Un bonus per acquistare gli occhiali da vista. Un voucher da 50 euro per i nuclei familiari con reddito più basso. La proposta è contenuta in alcuni emendamenti al decreto Rilancio in discussione in Parlamento. In totale le proposte di modifiche al testo sono state 8mila, tra cui proprio il bonus occhiali. A presentarlo sono stati Benedetta Fiori e Paolo Russo di Forza Italia, ma anche Alessandro Pagano della Lega. La proposta nasce da un’iniziativa della Commissione difesa vista onlus, recepita poi da alcuni parlamentari, e consiste in un voucher da 50 euro per l’acquisto degli occhiali.

Bonus occhiali, proposto anche dalla maggioranza

La proposta era stata già presentata, negli scorsi giorni, anche da un partito di maggioranza: era stato Ubaldo Pagano, del Pd, a lanciare la stessa idea nata dall’iniziativa della Commissione difesa vista onlus. Il bonus, secondo questo emendamento, sarebbe da 50 euro e varrebbe sia per l’acquisto di occhiali che di lenti a contatto per chi appartiene a una fascia di reddito bassa. Con l’obiettivo di tutelare la salute della vista tenendo conto del difficile periodo di crisi economica che potrebbe mettere in ginocchio molte famiglie italiane.

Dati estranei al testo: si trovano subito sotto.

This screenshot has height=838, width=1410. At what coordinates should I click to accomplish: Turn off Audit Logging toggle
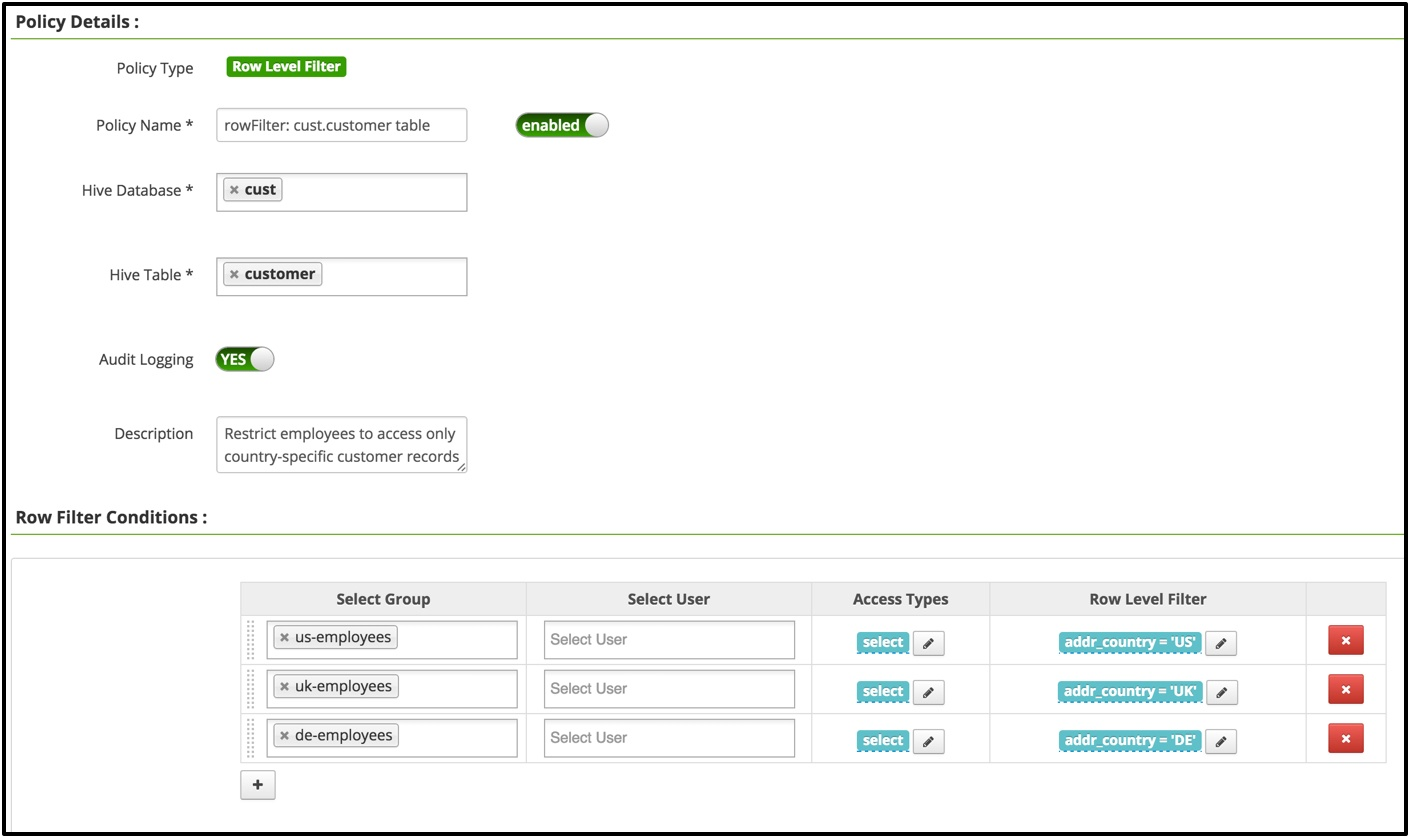[x=244, y=359]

Come funzionerebbe il bonus occhiali

La proposta della Commissione nasce come conseguenza dell’aumento dell’utilizzo dei device elettronici durante l’emergenza sanitaria: l’idea è quella che sia maggiormente necessario, proprio per questo motivo, proteggere la vista. Il bonus sarebbe da 50 euro e si potrebbe spendere subito per gli acquisti, nei centri ottici, di montature per occhiali o di lenti a contatto. Il rilascio del voucher dovrebbe essere correlato agli indicatori Isee: dovrebbe accedere, da giugno a dicembre 2020, solamente chi ha un reddito inferiore ai 15mila euro. Per istituire il voucher si chiede di creare un fondo da 100 milioni di euro. Altro obiettivo, poi, sarebbe quello di aumentare, a partire dal 2021, le agevolazioni fiscali per l’acquisto di occhiali dall’attuale 19% al 50%. Nel caso in cui l’emendamento dovesse passare, dopo l’approvazione definitiva del decreto Rilancio servirebbe un decreto interministeriale (Salute ed Economia) per stabilire le modalità di presentazione delle domande per accedere al voucher. I tempi, quindi, potrebbero non essere brevissimi.